RECORDS FOR THIS EXERCISE: Begin

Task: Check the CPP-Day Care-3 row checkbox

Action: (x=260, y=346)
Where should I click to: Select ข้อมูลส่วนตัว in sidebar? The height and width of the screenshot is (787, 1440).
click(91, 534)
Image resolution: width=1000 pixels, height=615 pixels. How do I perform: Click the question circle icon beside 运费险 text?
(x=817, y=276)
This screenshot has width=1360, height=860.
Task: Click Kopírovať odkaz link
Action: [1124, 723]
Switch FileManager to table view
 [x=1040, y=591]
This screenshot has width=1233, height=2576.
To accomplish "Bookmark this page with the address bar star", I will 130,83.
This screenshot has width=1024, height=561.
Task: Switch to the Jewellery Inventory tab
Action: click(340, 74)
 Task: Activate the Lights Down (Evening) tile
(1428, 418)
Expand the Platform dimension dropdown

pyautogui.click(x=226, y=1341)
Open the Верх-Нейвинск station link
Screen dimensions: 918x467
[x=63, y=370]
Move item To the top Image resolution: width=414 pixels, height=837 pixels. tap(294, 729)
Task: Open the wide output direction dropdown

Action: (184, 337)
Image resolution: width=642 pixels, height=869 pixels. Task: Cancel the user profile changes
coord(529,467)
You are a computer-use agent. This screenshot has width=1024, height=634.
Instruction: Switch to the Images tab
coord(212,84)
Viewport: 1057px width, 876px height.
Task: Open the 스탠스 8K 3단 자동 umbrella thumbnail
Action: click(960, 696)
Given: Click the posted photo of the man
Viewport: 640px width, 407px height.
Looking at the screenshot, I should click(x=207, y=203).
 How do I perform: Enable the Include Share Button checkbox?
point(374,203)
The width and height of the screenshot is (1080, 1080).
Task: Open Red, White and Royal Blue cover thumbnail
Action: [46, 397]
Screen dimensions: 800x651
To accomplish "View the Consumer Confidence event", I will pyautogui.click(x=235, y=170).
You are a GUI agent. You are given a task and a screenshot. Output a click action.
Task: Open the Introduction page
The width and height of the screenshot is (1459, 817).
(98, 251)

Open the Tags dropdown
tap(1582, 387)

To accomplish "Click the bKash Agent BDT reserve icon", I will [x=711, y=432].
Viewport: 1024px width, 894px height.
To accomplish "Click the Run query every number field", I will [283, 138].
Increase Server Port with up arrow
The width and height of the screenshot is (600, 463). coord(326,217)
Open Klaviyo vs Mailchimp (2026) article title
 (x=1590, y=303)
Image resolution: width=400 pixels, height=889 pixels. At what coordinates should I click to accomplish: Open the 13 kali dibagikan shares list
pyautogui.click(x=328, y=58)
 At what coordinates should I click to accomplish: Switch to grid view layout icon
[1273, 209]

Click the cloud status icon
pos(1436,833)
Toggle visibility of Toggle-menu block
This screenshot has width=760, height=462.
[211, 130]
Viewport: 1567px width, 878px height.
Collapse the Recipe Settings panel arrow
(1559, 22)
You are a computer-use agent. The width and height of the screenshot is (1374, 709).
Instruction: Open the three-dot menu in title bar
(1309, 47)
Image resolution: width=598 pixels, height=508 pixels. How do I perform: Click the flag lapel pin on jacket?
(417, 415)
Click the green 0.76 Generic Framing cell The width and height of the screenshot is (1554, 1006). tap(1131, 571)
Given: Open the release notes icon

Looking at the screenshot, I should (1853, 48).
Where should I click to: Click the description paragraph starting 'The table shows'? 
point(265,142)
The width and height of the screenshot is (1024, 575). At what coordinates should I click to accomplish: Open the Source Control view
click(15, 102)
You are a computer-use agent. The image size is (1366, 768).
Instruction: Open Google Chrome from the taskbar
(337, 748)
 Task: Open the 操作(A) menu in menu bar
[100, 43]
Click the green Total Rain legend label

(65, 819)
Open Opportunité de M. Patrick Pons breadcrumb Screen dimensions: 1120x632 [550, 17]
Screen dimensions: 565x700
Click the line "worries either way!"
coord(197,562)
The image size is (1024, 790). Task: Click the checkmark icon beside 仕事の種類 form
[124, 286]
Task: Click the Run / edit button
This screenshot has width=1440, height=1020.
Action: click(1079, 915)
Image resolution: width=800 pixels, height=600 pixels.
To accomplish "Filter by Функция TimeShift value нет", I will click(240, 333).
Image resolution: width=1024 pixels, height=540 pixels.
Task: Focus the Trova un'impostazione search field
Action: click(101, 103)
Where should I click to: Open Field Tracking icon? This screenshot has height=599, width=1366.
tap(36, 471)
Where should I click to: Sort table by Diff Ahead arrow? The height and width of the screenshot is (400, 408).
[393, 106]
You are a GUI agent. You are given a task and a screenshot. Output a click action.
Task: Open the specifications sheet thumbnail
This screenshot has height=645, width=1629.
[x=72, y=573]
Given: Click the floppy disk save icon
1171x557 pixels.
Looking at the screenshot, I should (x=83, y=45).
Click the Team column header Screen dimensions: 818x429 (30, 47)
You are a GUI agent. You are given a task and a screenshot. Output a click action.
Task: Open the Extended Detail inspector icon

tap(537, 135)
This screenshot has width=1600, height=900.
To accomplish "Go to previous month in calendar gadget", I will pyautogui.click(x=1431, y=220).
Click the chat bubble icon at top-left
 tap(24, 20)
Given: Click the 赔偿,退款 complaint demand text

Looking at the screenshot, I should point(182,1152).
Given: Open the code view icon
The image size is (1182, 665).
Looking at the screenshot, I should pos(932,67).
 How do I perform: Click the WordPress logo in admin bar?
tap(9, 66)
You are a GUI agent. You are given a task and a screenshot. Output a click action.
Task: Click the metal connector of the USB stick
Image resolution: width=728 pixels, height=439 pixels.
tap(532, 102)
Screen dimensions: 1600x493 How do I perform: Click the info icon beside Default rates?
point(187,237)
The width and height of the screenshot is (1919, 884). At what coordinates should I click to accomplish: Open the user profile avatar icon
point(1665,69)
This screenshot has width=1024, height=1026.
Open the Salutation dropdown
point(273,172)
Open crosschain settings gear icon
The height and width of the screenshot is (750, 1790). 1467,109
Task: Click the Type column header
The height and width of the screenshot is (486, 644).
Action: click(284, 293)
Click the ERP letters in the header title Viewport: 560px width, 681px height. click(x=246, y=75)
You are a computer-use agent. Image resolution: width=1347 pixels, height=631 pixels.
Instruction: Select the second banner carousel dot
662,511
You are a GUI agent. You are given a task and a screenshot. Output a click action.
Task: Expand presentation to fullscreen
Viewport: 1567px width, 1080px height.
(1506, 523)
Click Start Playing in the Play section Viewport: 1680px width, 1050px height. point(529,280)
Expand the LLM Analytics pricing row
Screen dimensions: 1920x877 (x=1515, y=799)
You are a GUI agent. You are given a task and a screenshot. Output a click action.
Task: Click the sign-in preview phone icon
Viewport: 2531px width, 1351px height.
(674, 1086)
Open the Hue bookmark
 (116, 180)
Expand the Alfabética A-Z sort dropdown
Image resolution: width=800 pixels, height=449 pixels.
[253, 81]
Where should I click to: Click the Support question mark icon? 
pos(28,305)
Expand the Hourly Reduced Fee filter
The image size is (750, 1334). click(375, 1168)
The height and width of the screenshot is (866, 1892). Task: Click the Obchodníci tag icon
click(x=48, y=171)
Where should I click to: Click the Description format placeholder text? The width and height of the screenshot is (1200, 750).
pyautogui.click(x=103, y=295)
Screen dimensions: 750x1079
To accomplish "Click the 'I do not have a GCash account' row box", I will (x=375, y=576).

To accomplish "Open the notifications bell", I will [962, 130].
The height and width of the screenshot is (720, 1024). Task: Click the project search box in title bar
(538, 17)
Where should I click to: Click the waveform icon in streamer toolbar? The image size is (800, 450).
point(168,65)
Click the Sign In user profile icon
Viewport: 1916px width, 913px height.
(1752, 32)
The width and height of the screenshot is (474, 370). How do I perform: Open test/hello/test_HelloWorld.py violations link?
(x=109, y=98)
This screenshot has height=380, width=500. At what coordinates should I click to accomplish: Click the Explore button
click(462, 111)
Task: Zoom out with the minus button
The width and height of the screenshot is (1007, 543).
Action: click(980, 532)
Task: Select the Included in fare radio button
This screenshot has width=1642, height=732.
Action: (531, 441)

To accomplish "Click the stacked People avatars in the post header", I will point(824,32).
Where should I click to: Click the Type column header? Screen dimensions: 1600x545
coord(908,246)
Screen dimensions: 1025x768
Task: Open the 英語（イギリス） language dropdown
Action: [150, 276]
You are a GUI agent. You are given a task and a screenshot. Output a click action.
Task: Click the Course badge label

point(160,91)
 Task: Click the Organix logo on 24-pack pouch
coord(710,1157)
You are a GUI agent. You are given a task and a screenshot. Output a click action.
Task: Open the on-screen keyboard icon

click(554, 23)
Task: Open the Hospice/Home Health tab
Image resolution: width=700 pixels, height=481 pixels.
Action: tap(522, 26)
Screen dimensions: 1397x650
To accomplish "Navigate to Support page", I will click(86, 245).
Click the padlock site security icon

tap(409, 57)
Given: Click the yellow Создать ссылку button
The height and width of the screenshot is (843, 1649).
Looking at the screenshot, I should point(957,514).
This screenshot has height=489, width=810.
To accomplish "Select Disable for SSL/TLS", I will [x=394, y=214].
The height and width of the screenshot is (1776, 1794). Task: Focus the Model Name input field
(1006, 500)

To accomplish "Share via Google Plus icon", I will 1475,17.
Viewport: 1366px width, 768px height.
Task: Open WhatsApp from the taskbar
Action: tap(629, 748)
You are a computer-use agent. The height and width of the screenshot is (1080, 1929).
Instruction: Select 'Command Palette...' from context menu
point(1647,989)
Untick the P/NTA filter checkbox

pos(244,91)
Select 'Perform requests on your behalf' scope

RECORDS FOR THIS EXERCISE: End

_EXERCISE_: Your answer should be a single number: the count of lines in the listing that contain the word "computer".

_ANSWER_: 5